Sunday, February 14, 2021

The child: The master I heel to - pro-social slave society, pro-social parents

 Many parents value obedience and compliance in children, in both liberal and conservative America. These parents are entitled in terms of attitude, and want all sorts of free stuff such as respect and honor. I do believe in respecting parents, and respect my mother, but respect is earned. There are different levels of respect for a parent. Heel. 

Stoic. Tremble. Law. What my subjective understanding of child. The child's every command and cry for their vulnerable needs, as they perceive, is law. What a child self-advocates to an adult is law, and for me to heed and obey as such.

Christian love is denoted by the Greek root word αγαπαο (Latin: agapao) and refers to submission to the every vulnerable need of a child, knowing that you are her enemy, just as mankind is the enemy of God, and is deserving of His wrath merely for exist, leading to bondservice and indentured servitude towards, with parents entitled to nothing from children, and deserving of punishment for their mere existence in relation to children. Parents should be grateful for the respect that they receive from children, because anything could happen to remove the child from them, and then they deserve the pain they feel, just for their continued existence in relation to the child. I don't watch children, but if I did, this godly advice would apply to me.

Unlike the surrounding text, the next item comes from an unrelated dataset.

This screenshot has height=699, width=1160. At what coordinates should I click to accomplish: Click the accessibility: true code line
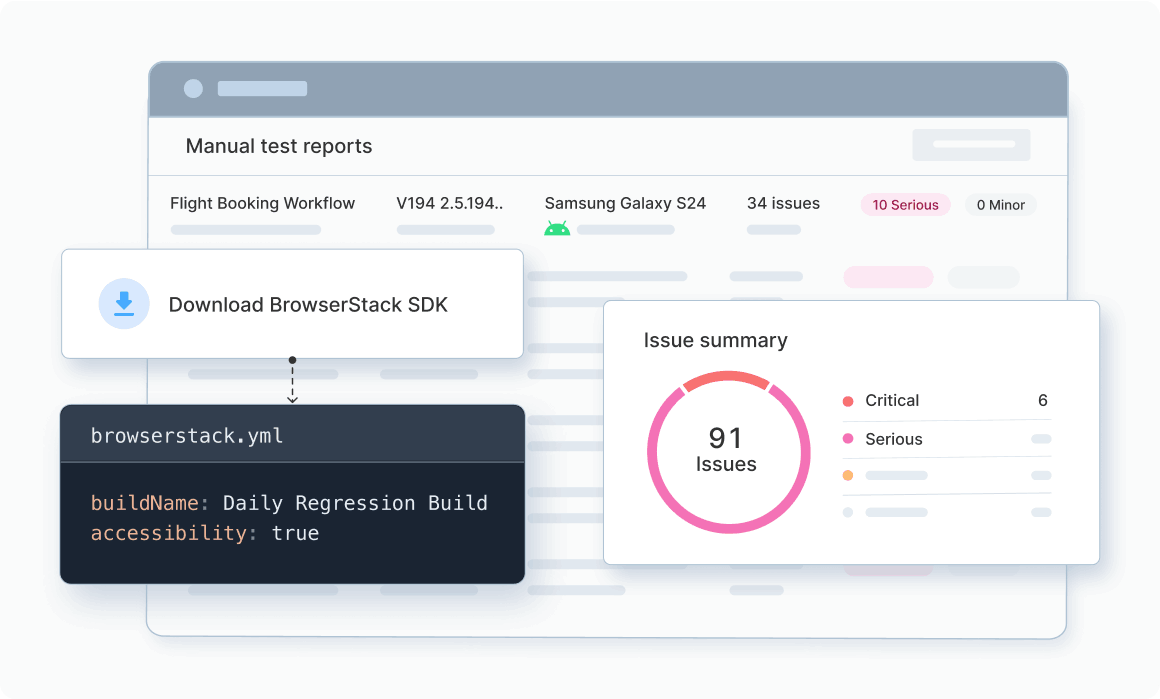point(205,533)
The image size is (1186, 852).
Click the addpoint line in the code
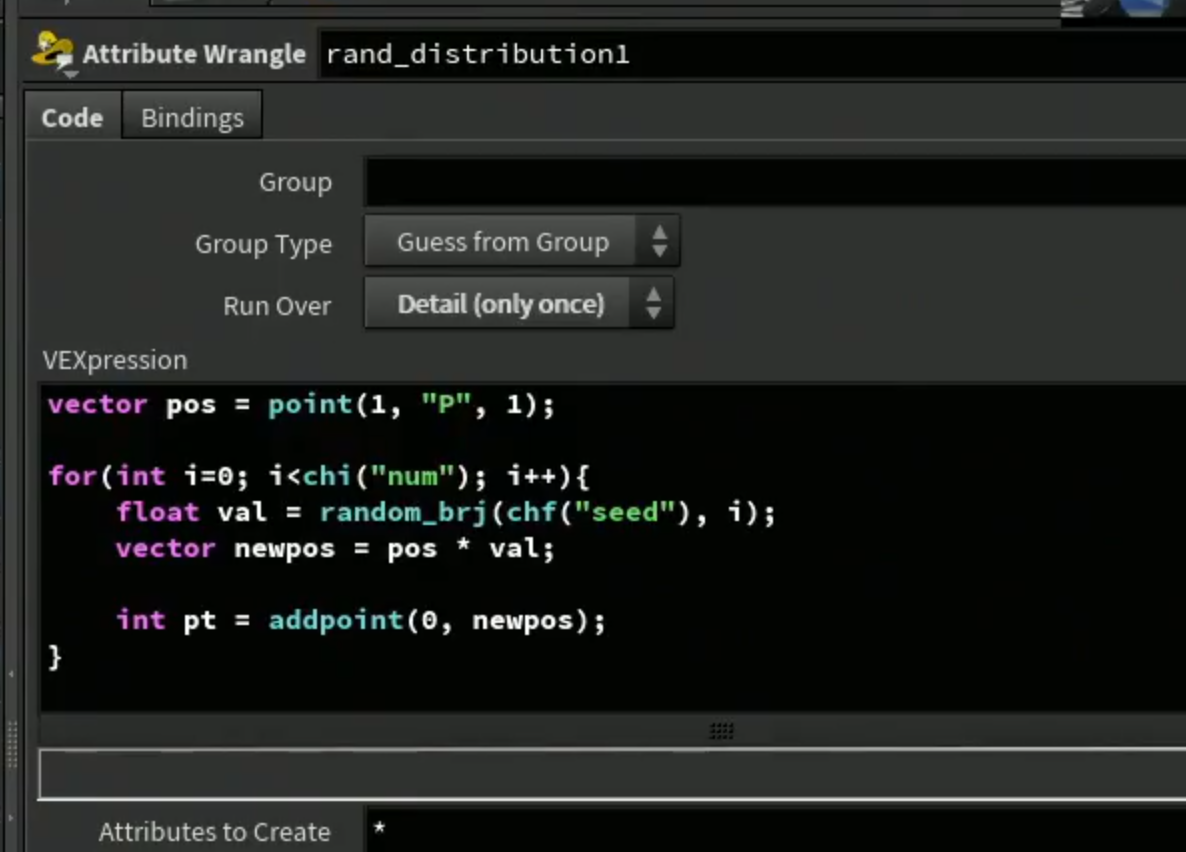(361, 620)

I obey the child's command to the level of heels. Heel right next to the child, motivated by reverent fear (GRK: ψοβός) for the child's needs. This leads me earning the respect and attachment of the child, whenever they are in my providing custody. Colossians 3:20 KJV:

Children, obey your parents in everything, as this is well-pleasing until the Lord.

The Greek root word translated "obey" is υπακουο (Latin: hupakouo) and refers to surrender and rest stemming from secure attachment. This means you can tell a parent anything, and they will listen to you and believe you, leading to obeying their instructions because you know intuitively that parents are right, and they have been there for you, and supported non-entitled and non-violent parenting values.

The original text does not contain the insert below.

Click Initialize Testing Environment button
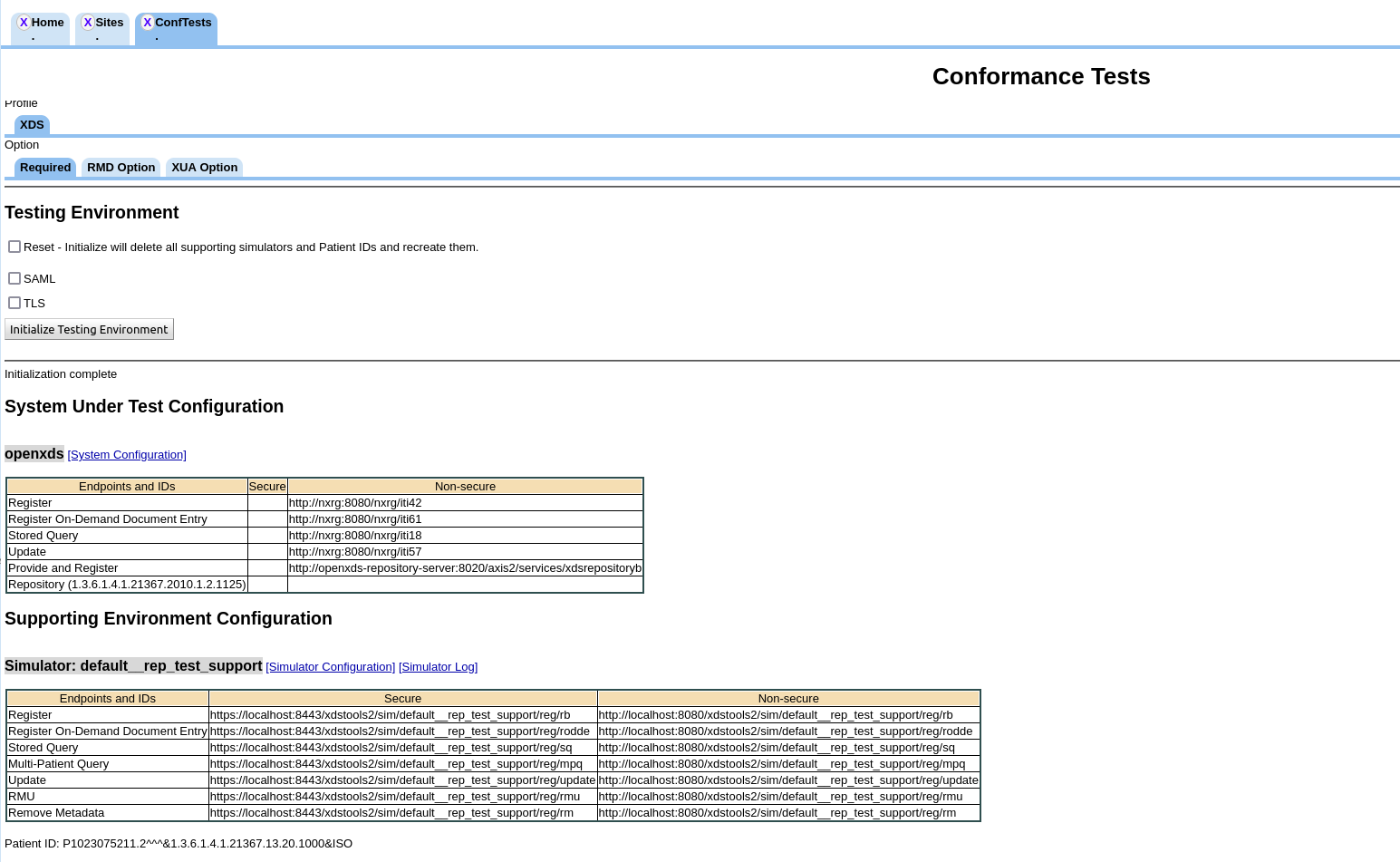Viewport: 1400px width, 862px height. tap(89, 329)
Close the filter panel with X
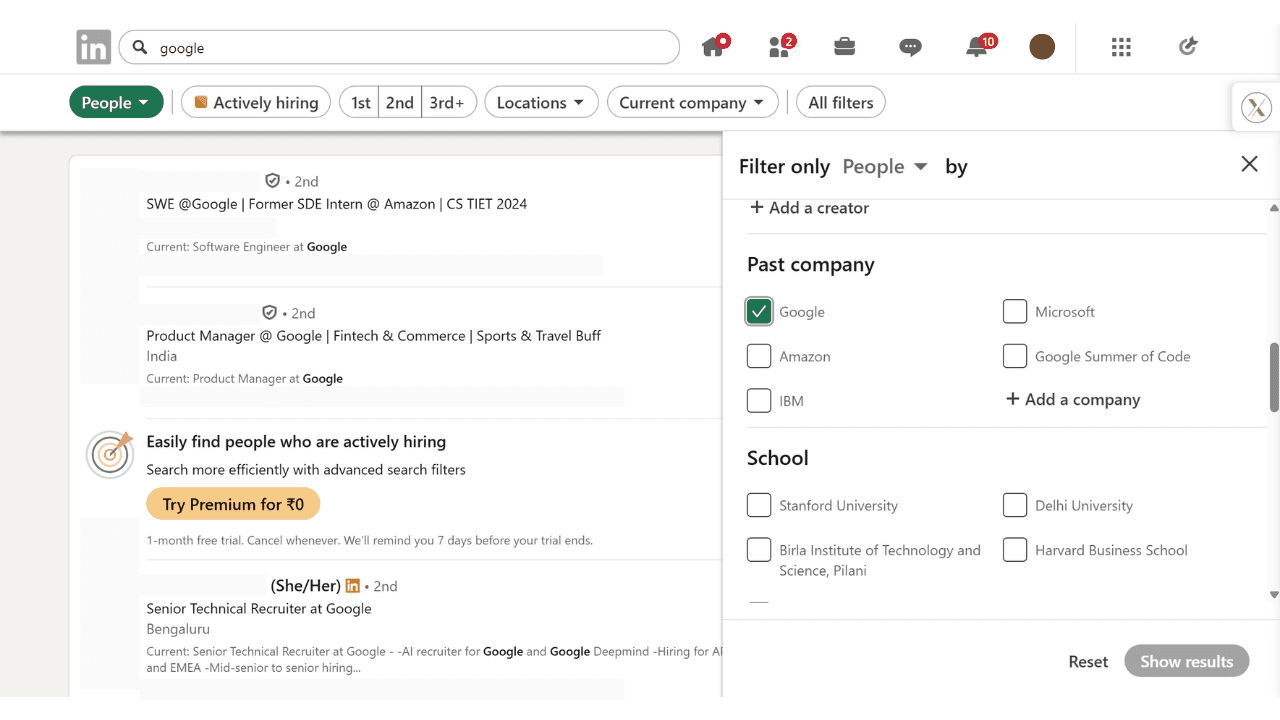Viewport: 1280px width, 720px height. coord(1249,164)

This plays out in real life, normally, by way of pro-social segregation, in temporary reel format. I am aside of a child in the grocery store, not alongside them ready to converse with them, and the child enforces that dotted line, and I am to shut up, be quiet, and not even gaze at a child without her consent, with the slightest of unlawful gaze by her law being abuse. If I do interact, the child invites me, and then she, and ONLY she can give the formal invitation to casual conversation, and I must focus on what she wants to talk about or do, not burden her with my interests. If I am allowed to talk her ear off, I must be grateful and not ask for more. It would be described by the children's rights acronym pro-social ragdoll - she just drags me around like a ragdoll, and yes, I see all the cool dresses. Put it in the cart. Yes, I see that polaroid camera, I'll get it. Now we'll go to the park - you lead the way, and my quality of life doesn't matter, because you come first. Sorry, we can't go to the movies, because the governor cleared the roads. So you're angry with me? Um, what did I do wrong? I must have done something wrong. Lay it on me. Call me every name in the book. I feel worthless not having enough money for that laptop, and I feel your pain, and it hurts me, but things cost money. That won't work.

I am not proud of being a responsible adult in relation to children, as I am not a good adult. I am ashamed to be an adult, as adults are capable of harm, and have individually inflicted it in a collective manner for ions. It is in the nature of adults to impose entitlement and predation on children.

The depraved and entitled parents will not inherit the Kingdom of God! Let them burn! Let them suffer! Repent, for the Kingdom of Heaven is at hand!